• PROBLEM TO WORK ON
Rewrite the listing below as a Markdown table with two columns, Row and Listing line. Put each non-blank line in its own numbered row.

• RECORDS PROVIDED
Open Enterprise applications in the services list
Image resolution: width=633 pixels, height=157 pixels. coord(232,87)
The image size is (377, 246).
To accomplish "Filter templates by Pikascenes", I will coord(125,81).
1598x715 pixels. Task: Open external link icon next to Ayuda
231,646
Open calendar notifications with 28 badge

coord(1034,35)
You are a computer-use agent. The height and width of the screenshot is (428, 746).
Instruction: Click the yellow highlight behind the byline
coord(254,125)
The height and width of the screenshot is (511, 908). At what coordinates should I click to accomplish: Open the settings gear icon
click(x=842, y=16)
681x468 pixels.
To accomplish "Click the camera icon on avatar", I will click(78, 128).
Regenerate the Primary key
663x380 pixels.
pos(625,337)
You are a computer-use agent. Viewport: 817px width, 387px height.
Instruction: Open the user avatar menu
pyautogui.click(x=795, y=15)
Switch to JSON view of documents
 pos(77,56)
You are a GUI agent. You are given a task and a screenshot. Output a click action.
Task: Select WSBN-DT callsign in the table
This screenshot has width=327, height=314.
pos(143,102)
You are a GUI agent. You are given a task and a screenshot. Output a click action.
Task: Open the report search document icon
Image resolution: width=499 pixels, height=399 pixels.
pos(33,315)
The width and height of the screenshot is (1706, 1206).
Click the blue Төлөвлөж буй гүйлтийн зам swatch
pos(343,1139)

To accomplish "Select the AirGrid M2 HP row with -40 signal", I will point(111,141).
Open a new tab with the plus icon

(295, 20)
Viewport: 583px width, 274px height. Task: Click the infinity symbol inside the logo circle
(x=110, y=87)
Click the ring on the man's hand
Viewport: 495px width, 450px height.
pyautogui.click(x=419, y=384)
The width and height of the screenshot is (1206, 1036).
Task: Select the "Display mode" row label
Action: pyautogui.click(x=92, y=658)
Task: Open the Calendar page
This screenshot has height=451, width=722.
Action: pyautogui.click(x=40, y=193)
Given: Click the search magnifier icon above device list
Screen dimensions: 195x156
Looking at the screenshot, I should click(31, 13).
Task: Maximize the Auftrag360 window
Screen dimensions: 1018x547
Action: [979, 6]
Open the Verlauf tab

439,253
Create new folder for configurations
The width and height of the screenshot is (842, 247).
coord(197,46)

• FINISHED ANSWER
| Row | Listing line |
|---|---|
| 1 | Open Enterprise applications in the services list |
| 2 | Image resolution: width=633 pixels, height=157 pixels. coord(232,87) |
| 3 | The image size is (377, 246). |
| 4 | To accomplish "Filter templates by Pikascenes", I will coord(125,81). |
| 5 | 1598x715 pixels. Task: Open external link icon next to Ayuda |
| 6 | 231,646 |
| 7 | Open calendar notifications with 28 badge |
| 8 | coord(1034,35) |
| 9 | You are a computer-use agent. The height and width of the screenshot is (428, 746). |
| 10 | Instruction: Click the yellow highlight behind the byline |
| 11 | coord(254,125) |
| 12 | The height and width of the screenshot is (511, 908). At what coordinates should I click to accomplish: Open the settings gear icon |
| 13 | click(x=842, y=16) |
| 14 | 681x468 pixels. |
| 15 | To accomplish "Click the camera icon on avatar", I will click(78, 128). |
| 16 | Regenerate the Primary key |
| 17 | 663x380 pixels. |
| 18 | pos(625,337) |
| 19 | You are a computer-use agent. Viewport: 817px width, 387px height. |
| 20 | Instruction: Open the user avatar menu |
| 21 | pyautogui.click(x=795, y=15) |
| 22 | Switch to JSON view of documents |
| 23 |  pos(77,56) |
| 24 | You are a GUI agent. You are given a task and a screenshot. Output a click action. |
| 25 | Task: Select WSBN-DT callsign in the table |
| 26 | This screenshot has width=327, height=314. |
| 27 | pos(143,102) |
| 28 | You are a GUI agent. You are given a task and a screenshot. Output a click action. |
| 29 | Task: Open the report search document icon |
| 30 | Image resolution: width=499 pixels, height=399 pixels. |
| 31 | pos(33,315) |
| 32 | The width and height of the screenshot is (1706, 1206). |
| 33 | Click the blue Төлөвлөж буй гүйлтийн зам swatch |
| 34 | pos(343,1139) |
| 35 | To accomplish "Select the AirGrid M2 HP row with -40 signal", I will point(111,141). |
| 36 | Open a new tab with the plus icon |
| 37 | (295, 20) |
| 38 | Viewport: 583px width, 274px height. Task: Click the infinity symbol inside the logo circle |
| 39 | (x=110, y=87) |
| 40 | Click the ring on the man's hand |
| 41 | Viewport: 495px width, 450px height. |
| 42 | pyautogui.click(x=419, y=384) |
| 43 | The width and height of the screenshot is (1206, 1036). |
| 44 | Task: Select the "Display mode" row label |
| 45 | Action: pyautogui.click(x=92, y=658) |
| 46 | Task: Open the Calendar page |
| 47 | This screenshot has height=451, width=722. |
| 48 | Action: pyautogui.click(x=40, y=193) |
| 49 | Given: Click the search magnifier icon above device list |
| 50 | Screen dimensions: 195x156 |
| 51 | Looking at the screenshot, I should click(31, 13). |
| 52 | Task: Maximize the Auftrag360 window |
| 53 | Screen dimensions: 1018x547 |
| 54 | Action: [979, 6] |
| 55 | Open the Verlauf tab |
| 56 | 439,253 |
| 57 | Create new folder for configurations |
| 58 | The width and height of the screenshot is (842, 247). |
| 59 | coord(197,46) |